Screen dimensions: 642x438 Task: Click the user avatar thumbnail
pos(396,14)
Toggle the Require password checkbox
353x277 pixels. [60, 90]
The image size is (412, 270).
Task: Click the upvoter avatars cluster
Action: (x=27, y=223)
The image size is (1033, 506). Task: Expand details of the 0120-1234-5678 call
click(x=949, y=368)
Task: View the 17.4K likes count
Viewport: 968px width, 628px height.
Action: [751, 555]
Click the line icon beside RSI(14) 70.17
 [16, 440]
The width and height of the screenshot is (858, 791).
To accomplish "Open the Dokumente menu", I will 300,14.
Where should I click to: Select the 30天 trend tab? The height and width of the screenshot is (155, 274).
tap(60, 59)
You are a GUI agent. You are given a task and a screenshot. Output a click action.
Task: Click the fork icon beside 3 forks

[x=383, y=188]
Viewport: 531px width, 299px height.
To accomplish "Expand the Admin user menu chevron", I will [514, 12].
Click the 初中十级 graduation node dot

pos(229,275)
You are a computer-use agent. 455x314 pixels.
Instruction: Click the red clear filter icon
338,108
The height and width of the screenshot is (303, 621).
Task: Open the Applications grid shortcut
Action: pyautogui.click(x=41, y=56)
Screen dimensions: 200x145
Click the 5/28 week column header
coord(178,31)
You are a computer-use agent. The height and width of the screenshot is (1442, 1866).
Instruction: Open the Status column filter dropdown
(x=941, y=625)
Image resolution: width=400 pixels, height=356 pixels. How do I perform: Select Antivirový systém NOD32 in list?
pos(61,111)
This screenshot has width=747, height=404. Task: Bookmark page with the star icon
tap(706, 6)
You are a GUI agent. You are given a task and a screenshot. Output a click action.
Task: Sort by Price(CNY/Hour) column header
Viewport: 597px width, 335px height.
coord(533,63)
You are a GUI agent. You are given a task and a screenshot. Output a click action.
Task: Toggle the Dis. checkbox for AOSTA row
========================
▶ [Prompt] From top to bottom, please output the material exactly.

▶ [Written solution]
Screen dimensions: 642x438 Task: Click the user avatar thumbnail
pos(396,14)
Toggle the Require password checkbox
353x277 pixels. [60, 90]
The image size is (412, 270).
Task: Click the upvoter avatars cluster
Action: (x=27, y=223)
The image size is (1033, 506). Task: Expand details of the 0120-1234-5678 call
click(x=949, y=368)
Task: View the 17.4K likes count
Viewport: 968px width, 628px height.
Action: [751, 555]
Click the line icon beside RSI(14) 70.17
 [16, 440]
The width and height of the screenshot is (858, 791).
To accomplish "Open the Dokumente menu", I will 300,14.
Where should I click to: Select the 30天 trend tab? The height and width of the screenshot is (155, 274).
tap(60, 59)
You are a GUI agent. You are given a task and a screenshot. Output a click action.
Task: Click the fork icon beside 3 forks

[x=383, y=188]
Viewport: 531px width, 299px height.
To accomplish "Expand the Admin user menu chevron", I will [514, 12].
Click the 初中十级 graduation node dot

pos(229,275)
You are a computer-use agent. 455x314 pixels.
Instruction: Click the red clear filter icon
338,108
The height and width of the screenshot is (303, 621).
Task: Open the Applications grid shortcut
Action: pyautogui.click(x=41, y=56)
Screen dimensions: 200x145
Click the 5/28 week column header
coord(178,31)
You are a computer-use agent. The height and width of the screenshot is (1442, 1866).
Instruction: Open the Status column filter dropdown
(x=941, y=625)
Image resolution: width=400 pixels, height=356 pixels. How do I perform: Select Antivirový systém NOD32 in list?
pos(61,111)
This screenshot has width=747, height=404. Task: Bookmark page with the star icon
tap(706, 6)
You are a GUI agent. You are given a task and a screenshot. Output a click action.
Task: Sort by Price(CNY/Hour) column header
Viewport: 597px width, 335px height.
coord(533,63)
You are a GUI agent. You are given a task and a screenshot. Output a click action.
Task: Toggle the Dis. checkbox for AOSTA row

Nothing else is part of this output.